__Directive__. Rewrite the listing from its start through the line containing "pyautogui.click(x=961, y=483)", changing "dropdown" to "drop-down menu" and keeping everything else the same. Leave out the pictures.

__Given entries__.
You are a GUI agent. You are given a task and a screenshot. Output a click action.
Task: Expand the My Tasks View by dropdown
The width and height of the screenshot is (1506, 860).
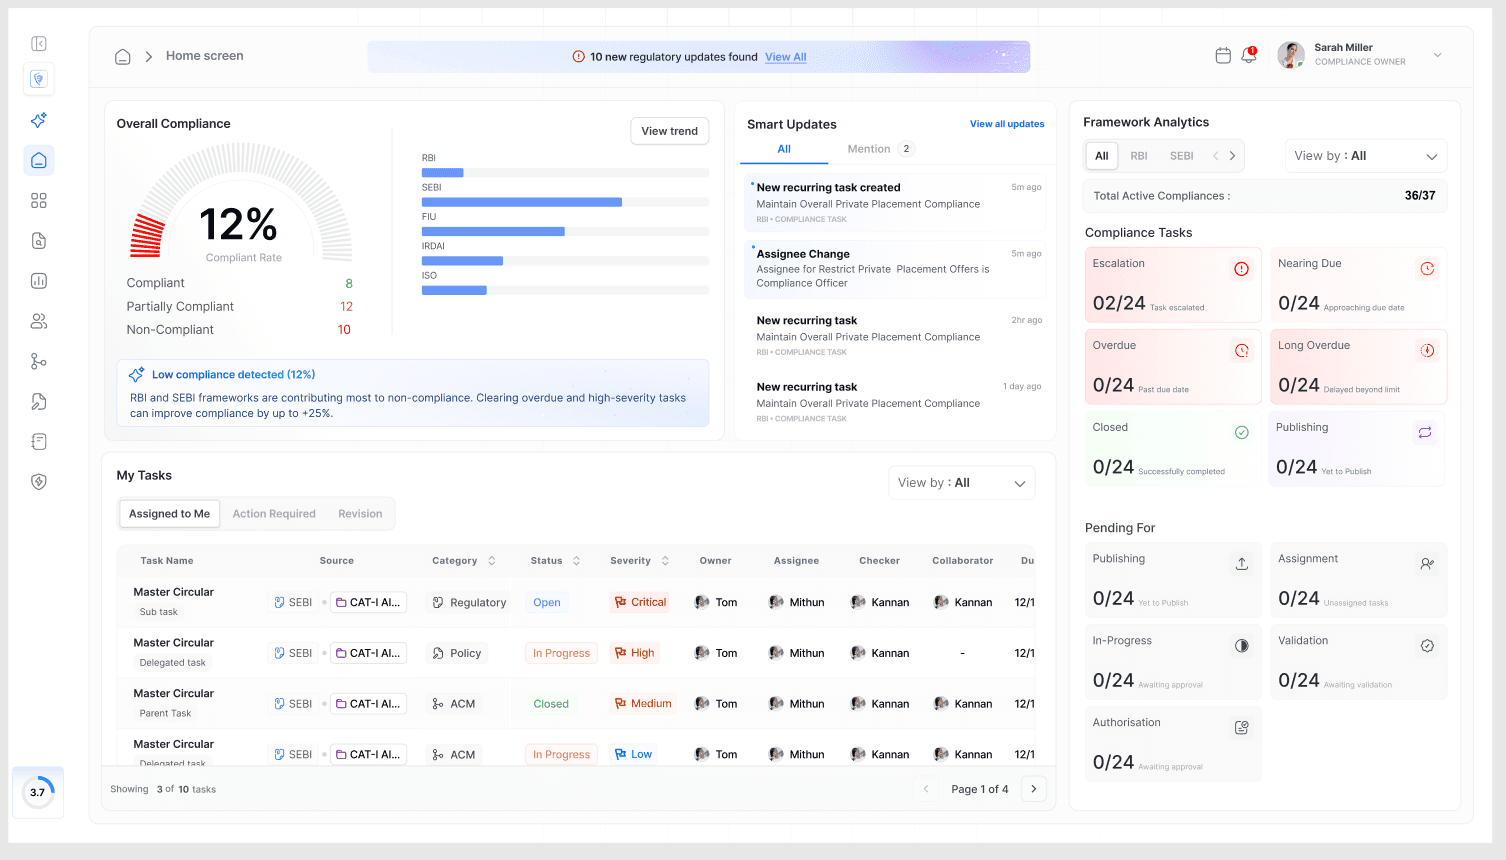pyautogui.click(x=961, y=483)
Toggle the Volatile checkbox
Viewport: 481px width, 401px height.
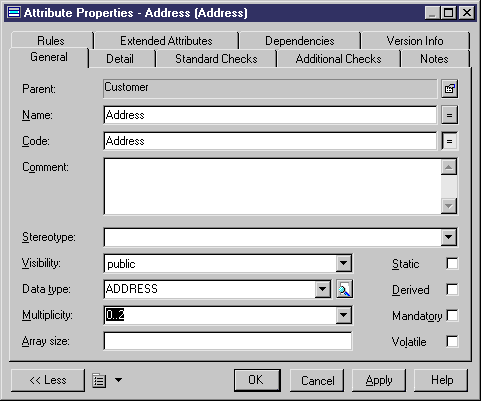point(452,341)
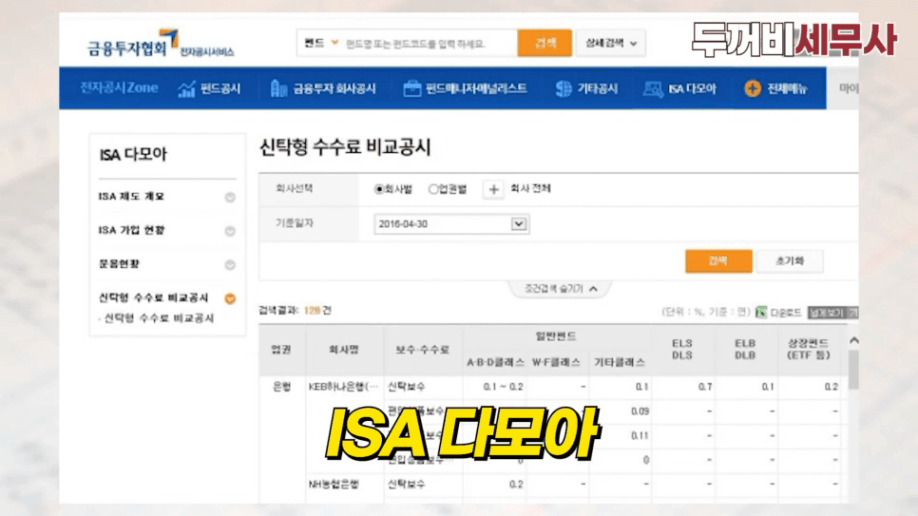This screenshot has width=918, height=516.
Task: Open 전체메뉴 via the orange plus icon
Action: pos(752,89)
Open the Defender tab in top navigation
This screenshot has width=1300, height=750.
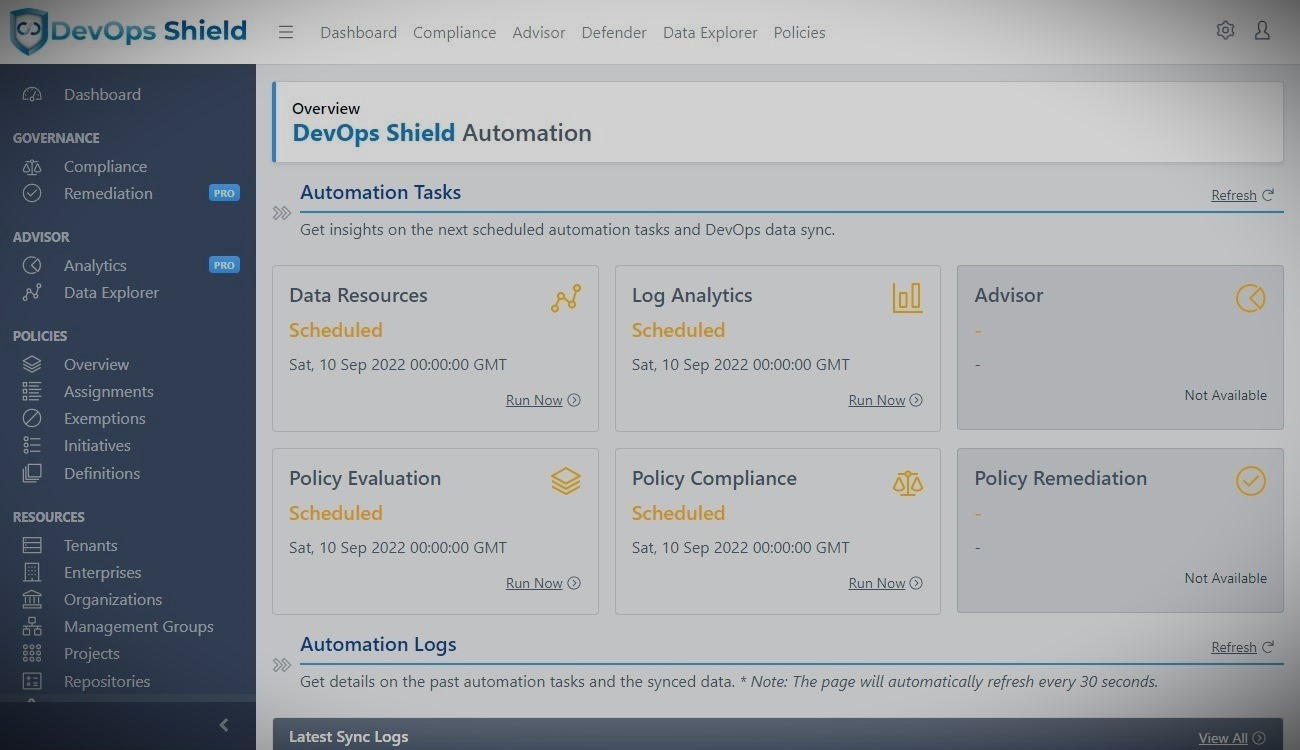(613, 33)
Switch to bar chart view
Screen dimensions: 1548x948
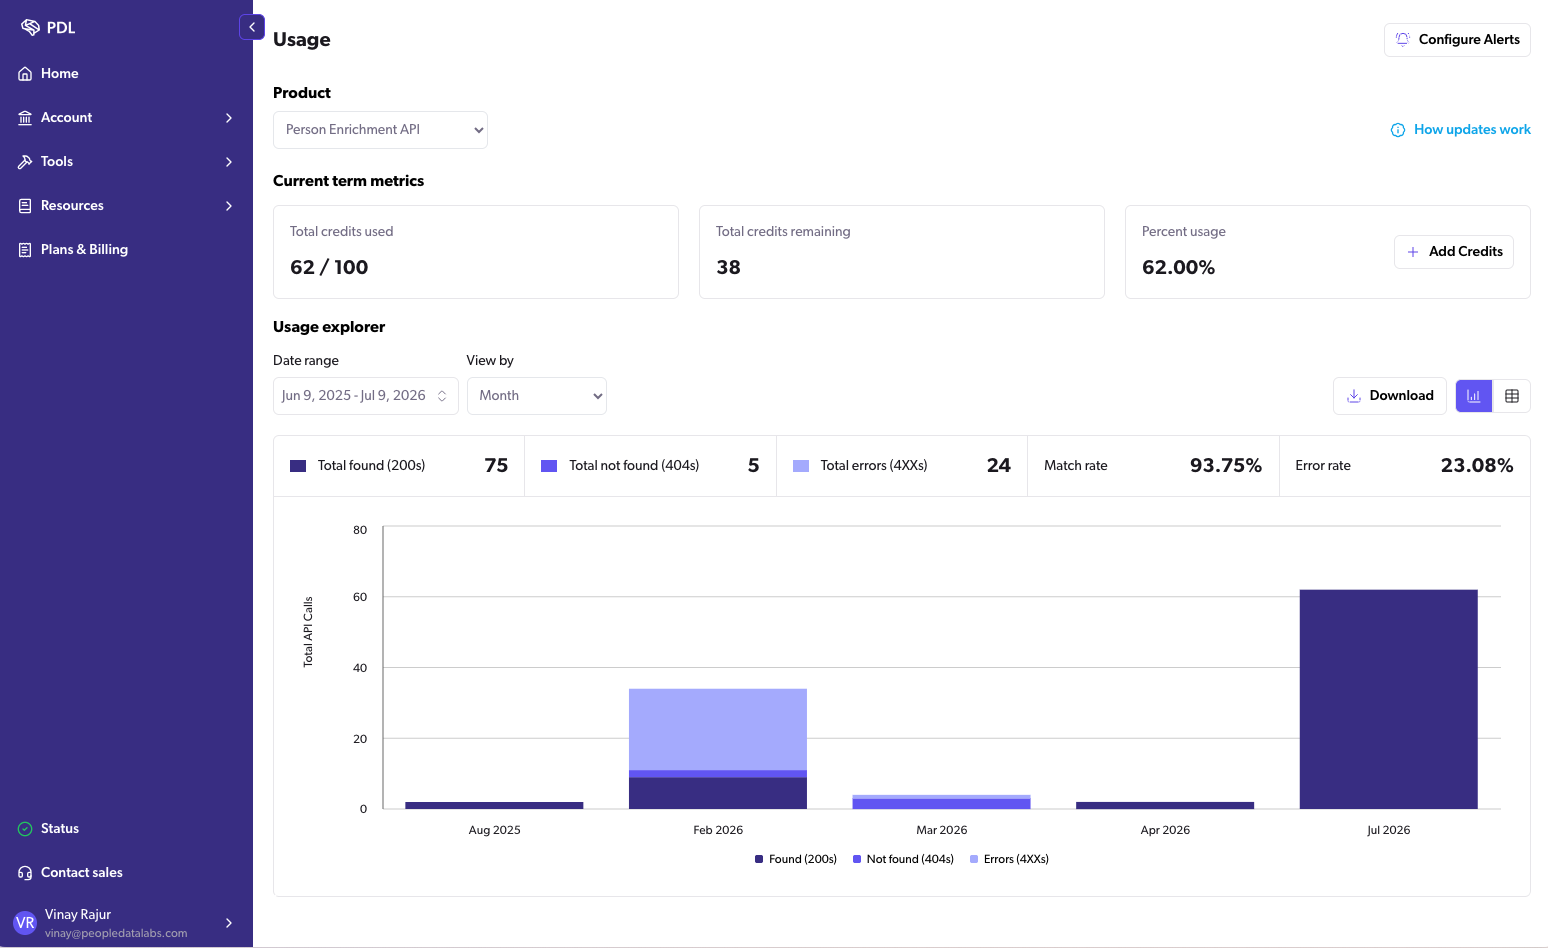tap(1473, 396)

__Result__.
You are a GUI agent. You are given a task and a screenshot. Output a click action.
Task: Expand the My Tasks View by drop-down menu
The width and height of the screenshot is (1506, 860).
pyautogui.click(x=961, y=483)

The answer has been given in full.